Securing Assets in the Space Domain

Orbiting at 26,000 miles above Earth, geosynchronous satellites are critical for maintaining stable communication links, supporting global positioning systems (GPS), observing and forecasting the weather, and ensuring national security and defense.

But what monitors their safety? 

A team of industrial engineering seniors at the University of Pittsburgh created RocketWatch, a software tool that detects potential rocket threats to geosynchronous orbit satellites. Nathan Carney, Lauren Hoge, Jessica Kneller, and Alison Linares Mendoza developed RocketWatch as their spring 2024 senior design capstone project at the Swanson School of Engineering. 

“RocketWatch provides a simulation-based method to visualize what could happen in the orbital space domain. It takes unidentified rocket variables, like launch location and approximate maximum thrust, and uses the Python programming language to optimize the thrust to hit a certain point in space,” Hoge said. “The goal is to predict how close a rocket can get to a geosynchronous orbit satellite.”

Rocket science… how hard can it be?

To design an ordinary differential equation replicating a rocket’s real-life motion, the students used Newton’s Second Law of Motion (F=ma), taking into consideration the rocket’s changing mass due to fuel consumption and distance-dependent gravitational forces. The team coded their equation using Python and confirmed it was accurate by replicating a rocket’s orbit around Earth.

The team’s final step was converting the Python script into an optimization problem using a Pyomo Ipopt Solver, which also helped create a three-dimensional visual of a rocket’s orbit and trajectory. This solver is an open-source framework for multiscale process modeling, optimization, and advanced analytics.

“Our objective was to minimize the distance of a rocket and satellite within a six- to eight-hour time frame,” Carney said. “That’s where the ordinary differential equation we developed came into play. It controls the rocket’s motion by adjusting the engine power at each step in an attempt to minimize its distance from a satellite.”

We have liftoff

RocketWatch won Best Poster at the MDS-Rely 2024 Spring Meeting, and at the Swanson School’s Spring 2024 Design Expo, they won First Place in Industrial Engineering and Best Overall Project. The team credits making their presentation user-friendly and easy to follow so audience members could understand the software’s value.

“We developed a simple, three-step process where a visitor could select a rocket, its constraints and launch location to see if any geosynchronous orbit satellites were at risk,” Mendoza said. “We also used a large television screen and globe so people could visualize their choices and watch the code run in real-time.”

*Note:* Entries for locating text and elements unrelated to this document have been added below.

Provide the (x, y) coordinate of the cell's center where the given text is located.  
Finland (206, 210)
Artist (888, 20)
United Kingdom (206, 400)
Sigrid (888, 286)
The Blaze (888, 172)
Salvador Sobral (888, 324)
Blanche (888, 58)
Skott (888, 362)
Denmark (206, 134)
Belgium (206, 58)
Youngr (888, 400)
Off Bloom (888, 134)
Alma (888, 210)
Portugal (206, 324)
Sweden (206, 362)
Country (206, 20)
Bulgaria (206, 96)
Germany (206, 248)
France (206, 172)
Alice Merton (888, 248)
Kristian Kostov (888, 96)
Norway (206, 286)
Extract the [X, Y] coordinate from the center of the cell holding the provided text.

The RocketWatch project is part of the Space Domain Awareness Tools, Applications, and Processing Laboratory’s (SDA TAP Lab) Apollo Accelerator Program, which includes other universities and companies that work on various aspects of space domain awareness. The National Security Innovation Network (NSIN) sponsored the team’s trip to Colorado Springs, Colorado, for SDA TAP Lab’s Demo Day where the team demonstrated how their project fits into larger mission scopes.

“We met with our client at SDA TAP each week during the semester, so one of the most important things about presenting this project at the demo day was meeting them in person,” Kneller said. “It was a highlight to meet students like us who are just beginning their careers and professionals who have been doing this kind of work for decades.”

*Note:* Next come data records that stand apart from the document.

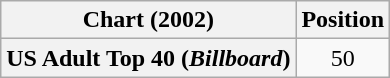
50 [343, 58]
Position [343, 20]
Chart (2002) [148, 20]
US Adult Top 40 (Billboard) [148, 58]
Pinpoint the cell where the given text exists, returning its [x, y] midpoint coordinate. 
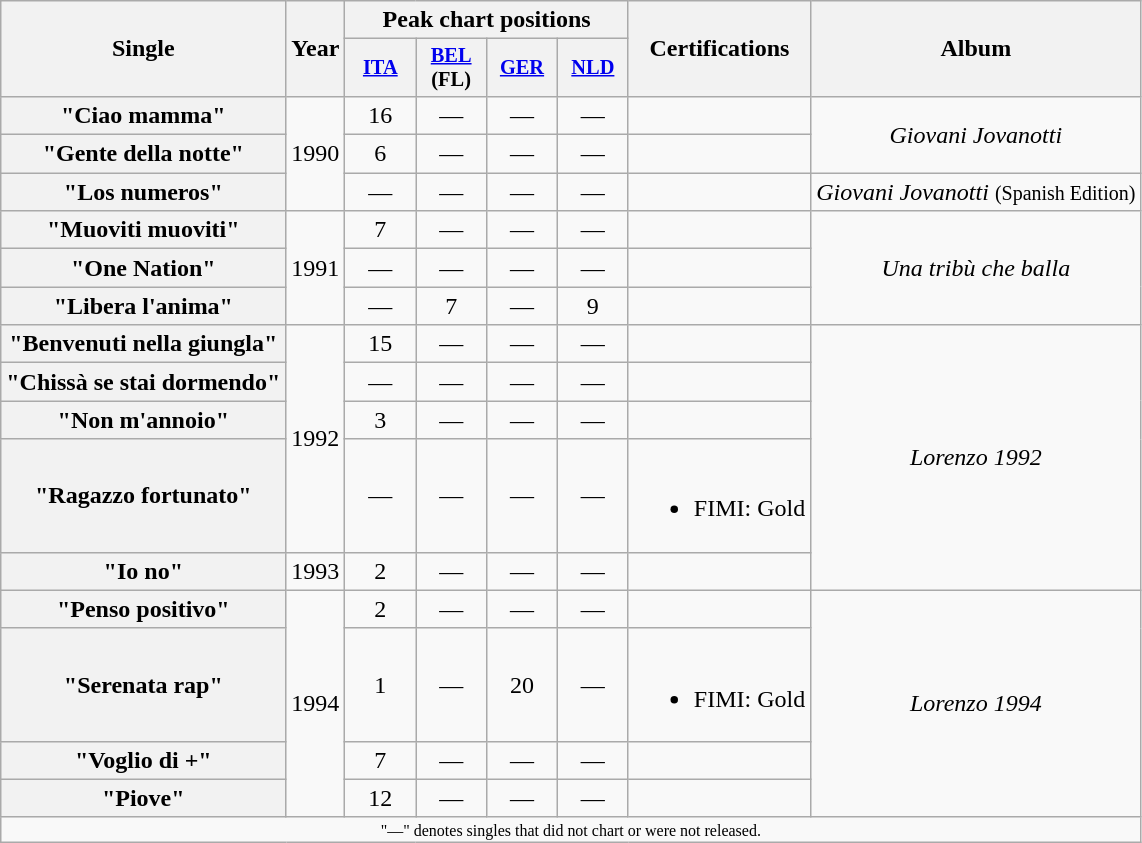
"Non m'annoio" [144, 420]
Single [144, 49]
"One Nation" [144, 268]
"Benvenuti nella giungla" [144, 344]
1992 [316, 438]
Giovani Jovanotti (Spanish Edition) [976, 192]
NLD [592, 68]
9 [592, 306]
"Io no" [144, 571]
ITA [380, 68]
"Los numeros" [144, 192]
Una tribù che balla [976, 268]
"Voglio di +" [144, 760]
"Ragazzo fortunato" [144, 496]
Album [976, 49]
"Muoviti muoviti" [144, 230]
3 [380, 420]
1990 [316, 153]
Year [316, 49]
16 [380, 115]
GER [522, 68]
Lorenzo 1992 [976, 458]
6 [380, 154]
1994 [316, 704]
Certifications [719, 49]
Giovani Jovanotti [976, 134]
1 [380, 684]
"Libera l'anima" [144, 306]
1993 [316, 571]
"—" denotes singles that did not chart or were not released. [571, 829]
Lorenzo 1994 [976, 704]
1991 [316, 268]
Peak chart positions [486, 20]
"Ciao mamma" [144, 115]
"Chissà se stai dormendo" [144, 382]
"Serenata rap" [144, 684]
15 [380, 344]
"Gente della notte" [144, 154]
12 [380, 798]
BEL(FL) [452, 68]
"Piove" [144, 798]
20 [522, 684]
"Penso positivo" [144, 609]
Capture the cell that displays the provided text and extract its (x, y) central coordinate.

Jason Bernstein, a postdoctoral associate with the Lawrence Livermore National Laboratory, and Oliver Hinder, assistant professor of industrial engineering, provided advisory support throughout the semester.

“I was proud to witness the students begin the semester with minimal knowledge in rocket physics and nonlinear optimization, and by the end, deliver an outstanding demonstration of their skills in their final presentation and report,” Hinder said.